◆ WHAT TO PRODUCE:
Copy the listing below, swapping every "GUI agent" for "screen agent" and keeping all other text the same.

-.-.-

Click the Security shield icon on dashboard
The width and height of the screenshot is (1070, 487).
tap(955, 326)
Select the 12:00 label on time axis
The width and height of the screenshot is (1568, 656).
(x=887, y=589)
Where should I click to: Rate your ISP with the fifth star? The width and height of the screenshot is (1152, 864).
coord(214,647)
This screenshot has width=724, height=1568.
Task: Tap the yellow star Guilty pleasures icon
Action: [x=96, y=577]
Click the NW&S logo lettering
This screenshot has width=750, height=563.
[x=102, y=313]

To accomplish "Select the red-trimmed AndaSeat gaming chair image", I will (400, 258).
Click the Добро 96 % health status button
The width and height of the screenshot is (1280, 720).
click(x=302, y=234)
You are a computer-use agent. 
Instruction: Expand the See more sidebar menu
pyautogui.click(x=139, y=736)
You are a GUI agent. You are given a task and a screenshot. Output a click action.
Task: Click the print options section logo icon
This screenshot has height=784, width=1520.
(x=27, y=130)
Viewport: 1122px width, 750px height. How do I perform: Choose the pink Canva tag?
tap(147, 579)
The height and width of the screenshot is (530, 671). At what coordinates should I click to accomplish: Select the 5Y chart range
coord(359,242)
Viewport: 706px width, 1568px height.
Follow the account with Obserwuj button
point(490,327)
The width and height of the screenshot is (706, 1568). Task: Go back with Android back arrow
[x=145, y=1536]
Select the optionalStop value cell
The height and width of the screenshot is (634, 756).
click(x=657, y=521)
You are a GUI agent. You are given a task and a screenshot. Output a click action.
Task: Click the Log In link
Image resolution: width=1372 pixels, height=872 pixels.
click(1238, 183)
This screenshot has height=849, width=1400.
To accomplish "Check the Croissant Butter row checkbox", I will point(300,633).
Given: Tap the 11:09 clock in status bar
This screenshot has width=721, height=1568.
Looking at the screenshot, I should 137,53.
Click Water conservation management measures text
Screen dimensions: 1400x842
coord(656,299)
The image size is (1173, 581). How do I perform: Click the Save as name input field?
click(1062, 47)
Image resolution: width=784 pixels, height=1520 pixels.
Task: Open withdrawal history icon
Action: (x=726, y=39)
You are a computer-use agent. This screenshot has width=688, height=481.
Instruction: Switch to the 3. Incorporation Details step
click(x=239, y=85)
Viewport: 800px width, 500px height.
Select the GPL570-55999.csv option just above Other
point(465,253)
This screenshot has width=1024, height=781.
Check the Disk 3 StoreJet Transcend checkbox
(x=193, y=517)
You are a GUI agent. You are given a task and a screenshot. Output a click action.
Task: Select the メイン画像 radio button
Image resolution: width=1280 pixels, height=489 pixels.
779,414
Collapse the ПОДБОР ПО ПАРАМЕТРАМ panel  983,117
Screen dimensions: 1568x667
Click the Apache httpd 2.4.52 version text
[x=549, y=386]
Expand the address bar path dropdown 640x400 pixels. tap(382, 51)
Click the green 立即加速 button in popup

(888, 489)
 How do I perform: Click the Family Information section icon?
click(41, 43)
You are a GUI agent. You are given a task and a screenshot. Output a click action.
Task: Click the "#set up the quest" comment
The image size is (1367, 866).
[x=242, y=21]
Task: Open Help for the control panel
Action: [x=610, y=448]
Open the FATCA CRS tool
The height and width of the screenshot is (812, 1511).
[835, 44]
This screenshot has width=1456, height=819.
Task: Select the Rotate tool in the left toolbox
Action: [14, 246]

-.-.-

◆ SOLVED EXERCISE:
Click the Security shield icon on dashboard
The width and height of the screenshot is (1070, 487).
tap(955, 326)
Select the 12:00 label on time axis
The width and height of the screenshot is (1568, 656).
(x=887, y=589)
Where should I click to: Rate your ISP with the fifth star? The width and height of the screenshot is (1152, 864).
coord(214,647)
This screenshot has width=724, height=1568.
Task: Tap the yellow star Guilty pleasures icon
Action: [x=96, y=577]
Click the NW&S logo lettering
This screenshot has width=750, height=563.
[x=102, y=313]

To accomplish "Select the red-trimmed AndaSeat gaming chair image", I will (400, 258).
Click the Добро 96 % health status button
The width and height of the screenshot is (1280, 720).
click(x=302, y=234)
You are a computer-use agent. 
Instruction: Expand the See more sidebar menu
pyautogui.click(x=139, y=736)
You are a screen agent. You are given a task and a screenshot. Output a click action.
Task: Click the print options section logo icon
This screenshot has height=784, width=1520.
(x=27, y=130)
Viewport: 1122px width, 750px height. How do I perform: Choose the pink Canva tag?
tap(147, 579)
The height and width of the screenshot is (530, 671). At what coordinates should I click to accomplish: Select the 5Y chart range
coord(359,242)
Viewport: 706px width, 1568px height.
Follow the account with Obserwuj button
point(490,327)
The width and height of the screenshot is (706, 1568). Task: Go back with Android back arrow
[x=145, y=1536]
Select the optionalStop value cell
The height and width of the screenshot is (634, 756).
click(x=657, y=521)
You are a screen agent. You are given a task and a screenshot. Output a click action.
Task: Click the Log In link
Image resolution: width=1372 pixels, height=872 pixels.
click(1238, 183)
This screenshot has height=849, width=1400.
To accomplish "Check the Croissant Butter row checkbox", I will point(300,633).
Given: Tap the 11:09 clock in status bar
This screenshot has width=721, height=1568.
Looking at the screenshot, I should 137,53.
Click Water conservation management measures text
Screen dimensions: 1400x842
coord(656,299)
The image size is (1173, 581). How do I perform: Click the Save as name input field?
click(1062, 47)
Image resolution: width=784 pixels, height=1520 pixels.
Task: Open withdrawal history icon
Action: (x=726, y=39)
You are a computer-use agent. This screenshot has width=688, height=481.
Instruction: Switch to the 3. Incorporation Details step
click(x=239, y=85)
Viewport: 800px width, 500px height.
Select the GPL570-55999.csv option just above Other
point(465,253)
This screenshot has width=1024, height=781.
Check the Disk 3 StoreJet Transcend checkbox
(x=193, y=517)
You are a screen agent. You are given a task and a screenshot. Output a click action.
Task: Select the メイン画像 radio button
Image resolution: width=1280 pixels, height=489 pixels.
779,414
Collapse the ПОДБОР ПО ПАРАМЕТРАМ panel  983,117
Screen dimensions: 1568x667
Click the Apache httpd 2.4.52 version text
[x=549, y=386]
Expand the address bar path dropdown 640x400 pixels. tap(382, 51)
Click the green 立即加速 button in popup

(888, 489)
 How do I perform: Click the Family Information section icon?
click(41, 43)
You are a screen agent. You are given a task and a screenshot. Output a click action.
Task: Click the "#set up the quest" comment
The image size is (1367, 866).
[x=242, y=21]
Task: Open Help for the control panel
Action: [x=610, y=448]
Open the FATCA CRS tool
The height and width of the screenshot is (812, 1511).
[835, 44]
This screenshot has width=1456, height=819.
Task: Select the Rotate tool in the left toolbox
Action: [14, 246]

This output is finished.